- _What the task asks_: Using the account of becoming a speech-language pathologist, decide whether each statement agrees with it, answering yes or no and quoting the deciding words: 1. The academic advisor recommended going through the school of education. 2. The writer's master's program was at the University of Wisconsin-Madison. 3. The writer seriously considered medical school.
--- Document passage Enclosed Below ---
Updated: Nov 15, 2019
How did you become a speech-language pathologist? I've heard this question dozens of times so here is the story.
My senior year of high school I took an anatomy and physiology class and enjoyed every part of learning about the human body. Understanding the capabilities and adaptations human bodies, notably the brain, intrigued me. I didn't entertain the idea of medical school but a physicians assistant sounded like a good alternative. Then I'd have to work holidays, and I knew I wanted to spend that time with my family...
"What else do you enjoy?"
I completed numerous volunteer activities with children and underserved populations, leaving completely satisfied. So naturally I thought, maybe something in a school, like a teacher! Yes, a teacher. But I wanted something more...
Now I was driving up to the University of Wisconsin-Madison (GO BADGERS!) with my two career plans, PA or a teacher. My mother was insistent on scheduling a meeting with my academic advisor a month before my first semester at college! I was so embarrassed. Nevertheless, my mother, Virginia, my academic advisor, and I met for a one-hour appointment where she asked me, maybe, 8-questions and led me to the discovery of the field of speech-language pathology.
She insisted I take the introductory course to "see what you think about it before deciding on a career." Further, she recommended going through the school of education so many of my credits would go toward education, pending I decided a teacher was the better direction for me. That first semester introductory course to speech pathology left me thirsty for more. I was already seeking to meet the professors and researches, to which Madison had plenty, registering for extra-curricular/volunteer opportunities within the department, and signing-up for NSSLHA (National Student Speech Language Hearing Association).
After graduation from Madison and entering into my master's program at Texas Tech Health Sciences Center (WRECK 'EM!), I now had to make other big decisions-what population I wanted to work with, where I wanted to work, where were my skills would be best used, etc. HARD questions, y'all. I didn't know, I genuinely enjoyed all of it! Some things were much easier and natural for me, which has benefits, and other things were more challenging, which also has benefits. By graduation and my final internship with amazing mentors at the University hospital, I decided I wanted to go the medical route.
--- End of Enclosed Document passage ---
--- Recorded information Enclosed Below ---
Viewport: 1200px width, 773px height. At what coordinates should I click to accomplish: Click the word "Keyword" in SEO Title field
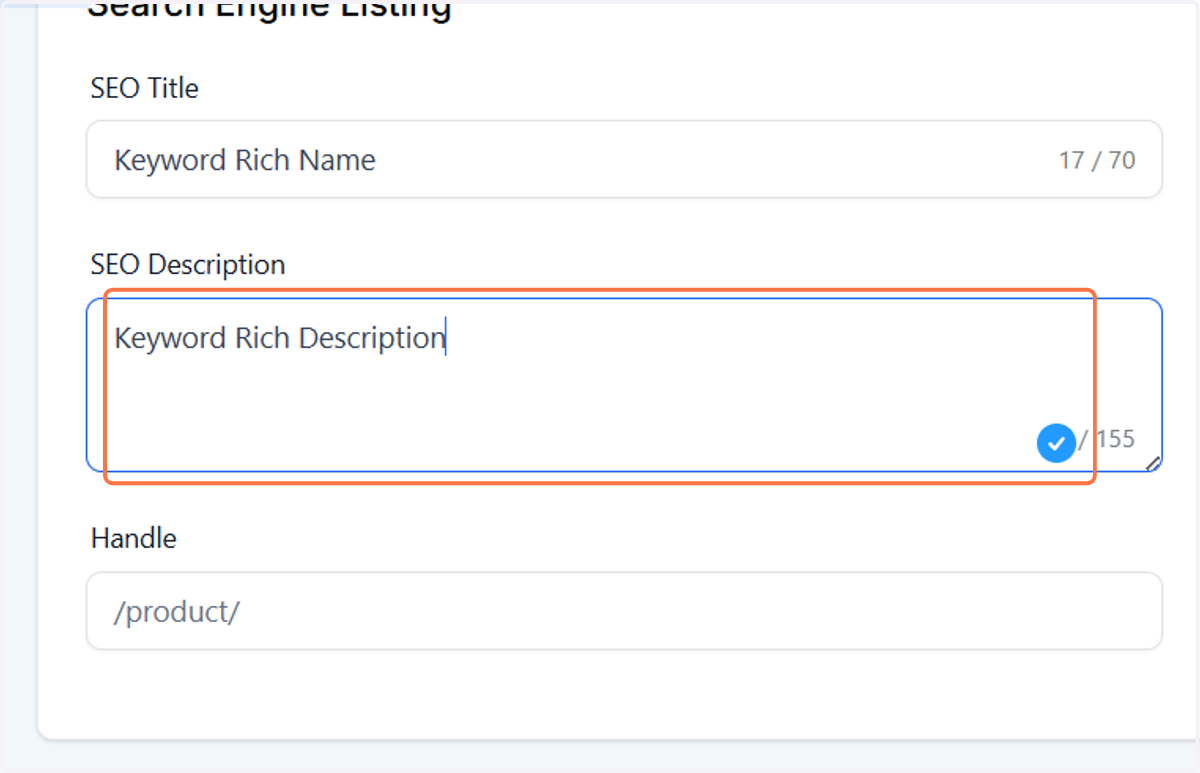click(x=171, y=160)
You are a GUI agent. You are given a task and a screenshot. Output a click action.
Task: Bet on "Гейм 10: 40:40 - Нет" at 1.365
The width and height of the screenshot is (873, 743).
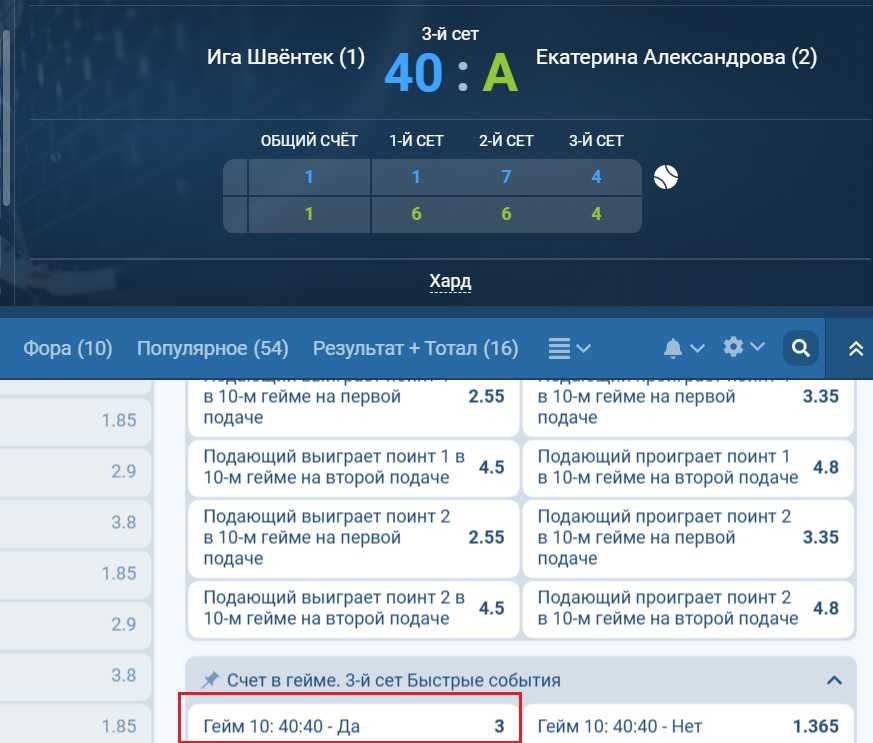688,727
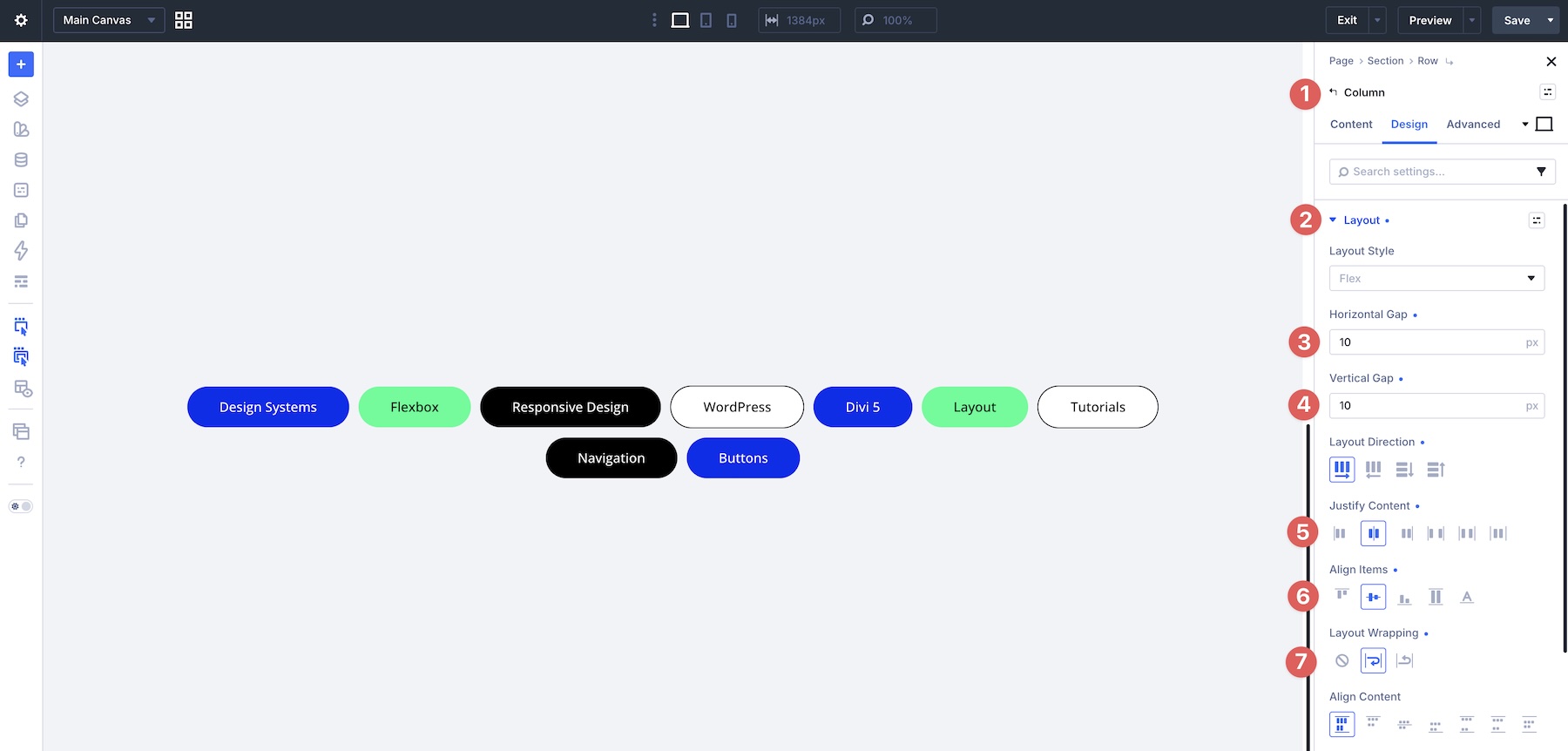Toggle the light/dark mode switch
The image size is (1568, 751).
pyautogui.click(x=21, y=506)
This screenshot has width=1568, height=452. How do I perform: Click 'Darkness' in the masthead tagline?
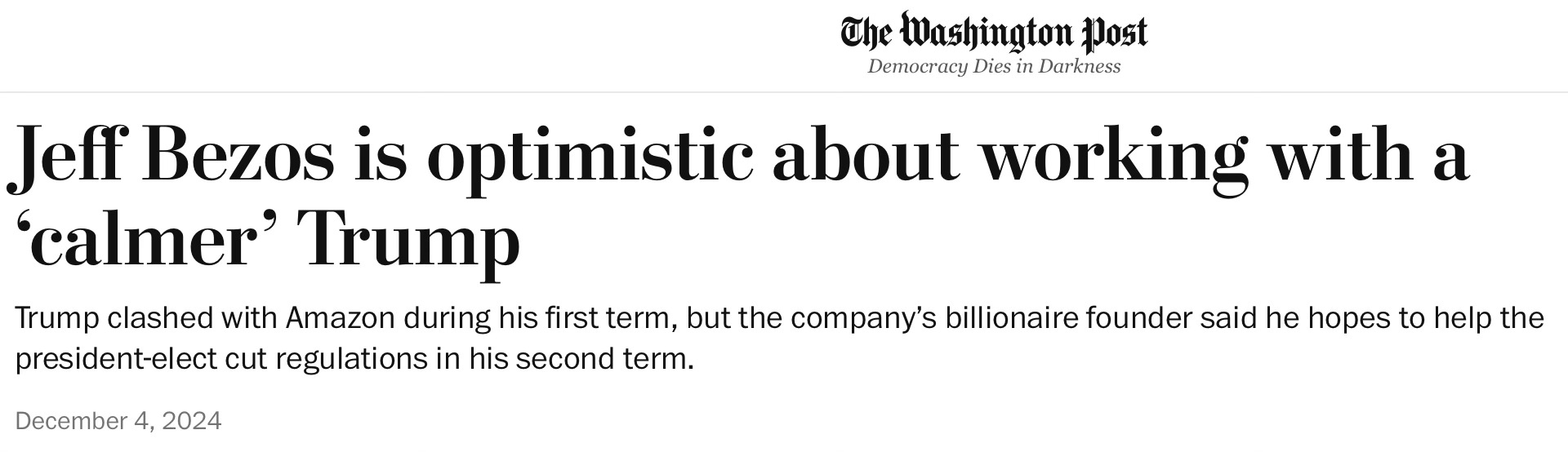coord(1079,66)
--- End of Enclosed Recorded information ---
- _Exercise response_:
1. Yes: "she recommended going through the school of education so many of my credits would go toward education"
2. No: "entering into my master's program at Texas Tech Health Sciences Center"
3. No: "I didn't entertain the idea of medical school"